Data entries:

---

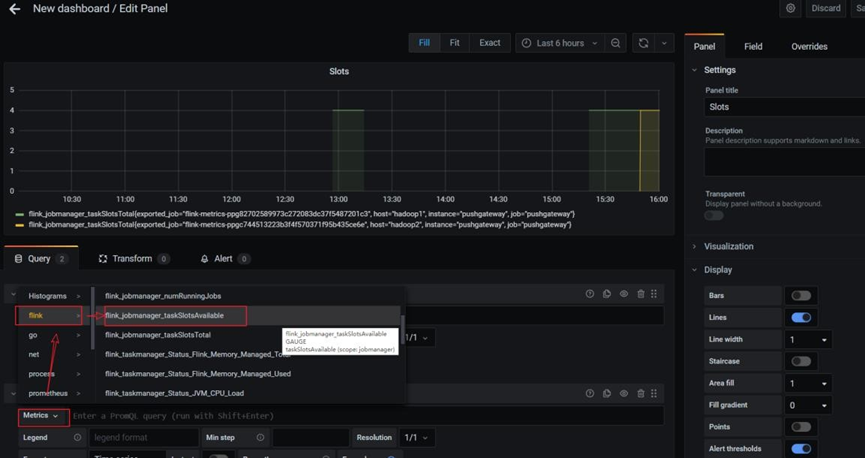Viewport: 865px width, 458px height.
Task: Switch to the Transform tab
Action: tap(132, 259)

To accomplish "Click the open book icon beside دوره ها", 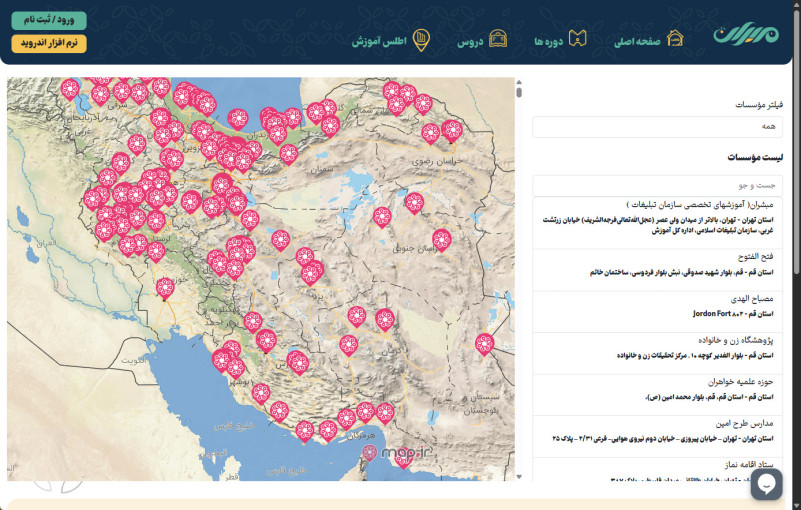I will pyautogui.click(x=576, y=39).
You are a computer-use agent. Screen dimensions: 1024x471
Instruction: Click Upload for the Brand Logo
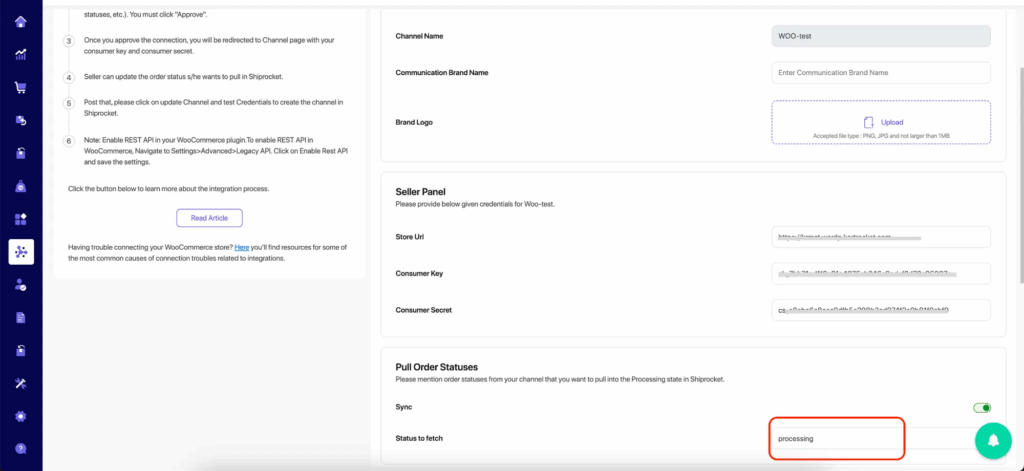(x=881, y=122)
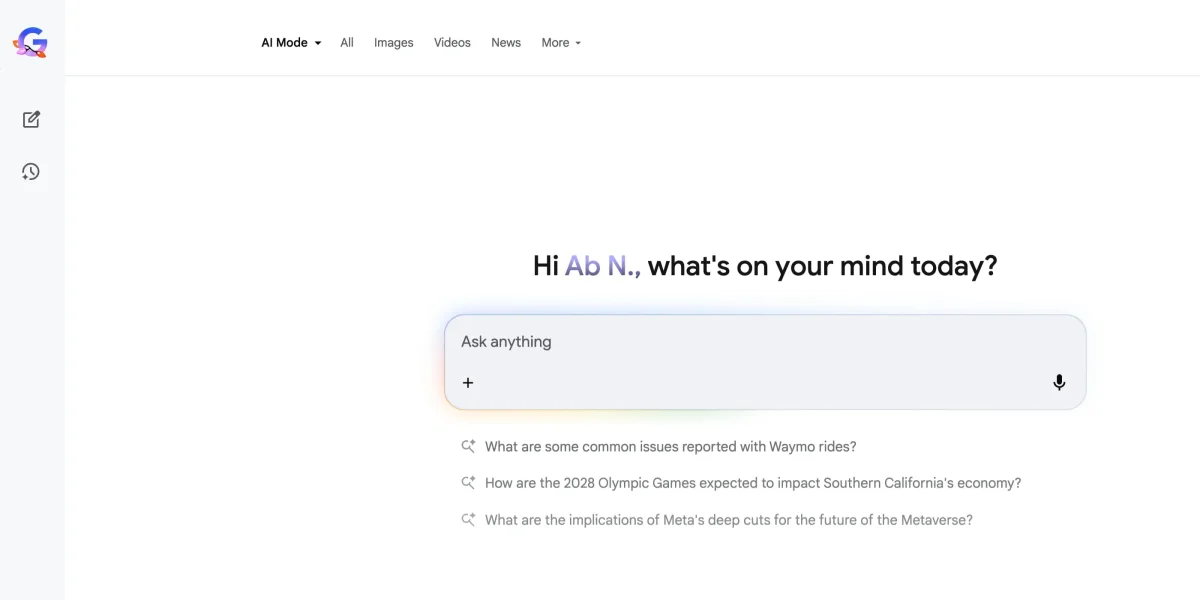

---

Before duplicating, set the pictures aside; then output exactly the lines from the one with "You are a computer-use" through the end of the records, and only those.

Response box =>
You are a computer-use agent. Screen dimensions: 1024x471
Instruction: Click Upload for the Brand Logo
(x=881, y=122)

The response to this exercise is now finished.